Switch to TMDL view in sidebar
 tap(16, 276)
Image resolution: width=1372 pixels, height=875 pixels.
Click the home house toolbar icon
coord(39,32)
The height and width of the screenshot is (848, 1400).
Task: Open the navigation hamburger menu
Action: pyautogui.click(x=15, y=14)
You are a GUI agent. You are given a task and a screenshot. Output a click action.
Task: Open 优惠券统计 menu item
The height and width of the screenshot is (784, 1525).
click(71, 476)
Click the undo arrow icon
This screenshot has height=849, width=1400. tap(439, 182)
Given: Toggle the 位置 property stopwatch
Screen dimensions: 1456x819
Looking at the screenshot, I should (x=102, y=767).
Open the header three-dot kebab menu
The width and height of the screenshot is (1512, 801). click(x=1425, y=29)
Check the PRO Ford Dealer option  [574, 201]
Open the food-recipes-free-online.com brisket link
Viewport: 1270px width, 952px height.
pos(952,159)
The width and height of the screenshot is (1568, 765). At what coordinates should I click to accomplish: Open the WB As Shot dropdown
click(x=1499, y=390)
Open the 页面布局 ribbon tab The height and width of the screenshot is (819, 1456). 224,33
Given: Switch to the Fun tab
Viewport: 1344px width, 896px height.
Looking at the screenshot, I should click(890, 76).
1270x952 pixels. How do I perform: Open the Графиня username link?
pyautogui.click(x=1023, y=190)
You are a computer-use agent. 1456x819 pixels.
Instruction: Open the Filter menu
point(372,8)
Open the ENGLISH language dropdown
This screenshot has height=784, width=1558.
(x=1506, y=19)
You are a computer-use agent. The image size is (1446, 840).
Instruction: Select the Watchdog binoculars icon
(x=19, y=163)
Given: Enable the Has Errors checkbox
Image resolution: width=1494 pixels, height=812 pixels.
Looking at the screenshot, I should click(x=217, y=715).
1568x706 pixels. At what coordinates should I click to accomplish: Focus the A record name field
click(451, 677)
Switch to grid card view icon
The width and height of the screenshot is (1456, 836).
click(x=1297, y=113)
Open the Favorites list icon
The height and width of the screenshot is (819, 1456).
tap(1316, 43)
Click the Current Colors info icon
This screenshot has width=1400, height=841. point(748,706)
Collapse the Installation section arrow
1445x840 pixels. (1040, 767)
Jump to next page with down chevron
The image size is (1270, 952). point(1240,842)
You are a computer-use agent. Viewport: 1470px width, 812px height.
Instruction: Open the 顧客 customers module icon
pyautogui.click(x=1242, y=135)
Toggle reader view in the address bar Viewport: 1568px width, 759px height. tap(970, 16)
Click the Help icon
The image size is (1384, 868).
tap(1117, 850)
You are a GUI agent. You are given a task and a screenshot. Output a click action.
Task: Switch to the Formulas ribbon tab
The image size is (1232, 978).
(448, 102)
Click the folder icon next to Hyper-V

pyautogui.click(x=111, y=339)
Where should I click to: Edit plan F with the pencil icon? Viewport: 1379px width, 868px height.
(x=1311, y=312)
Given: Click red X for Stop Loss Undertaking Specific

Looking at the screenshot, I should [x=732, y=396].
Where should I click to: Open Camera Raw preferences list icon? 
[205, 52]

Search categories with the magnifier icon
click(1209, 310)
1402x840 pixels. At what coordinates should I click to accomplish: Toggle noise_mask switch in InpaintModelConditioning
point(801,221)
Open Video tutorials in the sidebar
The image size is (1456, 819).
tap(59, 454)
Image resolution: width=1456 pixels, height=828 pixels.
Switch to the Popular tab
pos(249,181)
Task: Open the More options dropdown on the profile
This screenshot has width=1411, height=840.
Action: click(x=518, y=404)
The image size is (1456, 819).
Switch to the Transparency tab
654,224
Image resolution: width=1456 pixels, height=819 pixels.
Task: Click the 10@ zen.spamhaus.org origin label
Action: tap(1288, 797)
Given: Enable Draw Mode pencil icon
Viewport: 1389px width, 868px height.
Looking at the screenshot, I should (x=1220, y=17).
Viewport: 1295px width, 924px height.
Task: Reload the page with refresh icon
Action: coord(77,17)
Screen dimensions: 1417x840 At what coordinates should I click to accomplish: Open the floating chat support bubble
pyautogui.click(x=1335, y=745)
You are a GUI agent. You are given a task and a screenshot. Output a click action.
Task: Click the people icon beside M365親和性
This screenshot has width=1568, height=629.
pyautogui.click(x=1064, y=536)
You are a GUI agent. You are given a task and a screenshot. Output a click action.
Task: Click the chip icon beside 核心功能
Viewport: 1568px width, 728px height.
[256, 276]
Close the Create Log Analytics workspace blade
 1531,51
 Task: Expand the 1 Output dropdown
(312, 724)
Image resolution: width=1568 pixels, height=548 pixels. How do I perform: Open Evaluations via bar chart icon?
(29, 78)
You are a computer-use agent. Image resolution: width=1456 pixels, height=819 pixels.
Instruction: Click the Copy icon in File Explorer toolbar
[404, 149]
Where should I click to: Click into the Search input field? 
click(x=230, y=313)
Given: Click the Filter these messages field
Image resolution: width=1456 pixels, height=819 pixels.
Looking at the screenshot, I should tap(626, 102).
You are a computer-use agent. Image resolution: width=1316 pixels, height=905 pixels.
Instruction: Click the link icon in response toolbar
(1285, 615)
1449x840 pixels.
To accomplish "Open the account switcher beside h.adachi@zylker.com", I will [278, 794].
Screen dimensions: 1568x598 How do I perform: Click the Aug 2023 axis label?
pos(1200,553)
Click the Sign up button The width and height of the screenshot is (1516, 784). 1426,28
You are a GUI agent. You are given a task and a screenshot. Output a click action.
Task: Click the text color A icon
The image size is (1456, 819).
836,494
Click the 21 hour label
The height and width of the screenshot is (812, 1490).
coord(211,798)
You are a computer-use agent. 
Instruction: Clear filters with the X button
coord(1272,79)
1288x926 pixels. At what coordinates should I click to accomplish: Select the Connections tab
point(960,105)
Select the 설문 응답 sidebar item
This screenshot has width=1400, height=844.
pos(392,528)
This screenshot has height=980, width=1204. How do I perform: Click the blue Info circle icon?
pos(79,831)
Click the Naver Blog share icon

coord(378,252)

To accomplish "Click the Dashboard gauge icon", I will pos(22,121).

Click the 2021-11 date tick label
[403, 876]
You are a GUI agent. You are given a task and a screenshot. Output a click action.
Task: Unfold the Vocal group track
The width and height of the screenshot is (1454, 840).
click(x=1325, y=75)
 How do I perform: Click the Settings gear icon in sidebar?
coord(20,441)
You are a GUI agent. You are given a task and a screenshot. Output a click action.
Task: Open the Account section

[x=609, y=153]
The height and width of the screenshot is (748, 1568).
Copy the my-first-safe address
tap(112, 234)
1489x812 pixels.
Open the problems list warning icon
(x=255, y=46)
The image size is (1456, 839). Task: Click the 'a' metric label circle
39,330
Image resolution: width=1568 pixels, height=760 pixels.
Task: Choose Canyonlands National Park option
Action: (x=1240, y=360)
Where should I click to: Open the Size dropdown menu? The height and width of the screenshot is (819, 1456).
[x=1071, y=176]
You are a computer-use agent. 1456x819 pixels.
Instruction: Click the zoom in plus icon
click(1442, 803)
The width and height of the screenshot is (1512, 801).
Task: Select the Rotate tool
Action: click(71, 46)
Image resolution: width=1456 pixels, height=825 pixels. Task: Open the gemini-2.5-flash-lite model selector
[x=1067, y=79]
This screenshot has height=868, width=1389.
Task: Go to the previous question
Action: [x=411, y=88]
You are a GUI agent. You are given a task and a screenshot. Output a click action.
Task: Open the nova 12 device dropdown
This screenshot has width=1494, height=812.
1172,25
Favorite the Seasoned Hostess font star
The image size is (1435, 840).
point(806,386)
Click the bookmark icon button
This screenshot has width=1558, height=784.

About this task: Would you quote everything above from the line containing "Viewport: 1389px width, 868px height." down to the line containing "Task: Click the people icon beside M365親和性"? Include both of those lines and nothing else.

Output below:
Viewport: 1389px width, 868px height.
Looking at the screenshot, I should (x=1220, y=17).
Viewport: 1295px width, 924px height.
Task: Reload the page with refresh icon
Action: coord(77,17)
Screen dimensions: 1417x840 At what coordinates should I click to accomplish: Open the floating chat support bubble
pyautogui.click(x=1335, y=745)
You are a GUI agent. You are given a task and a screenshot. Output a click action.
Task: Click the people icon beside M365親和性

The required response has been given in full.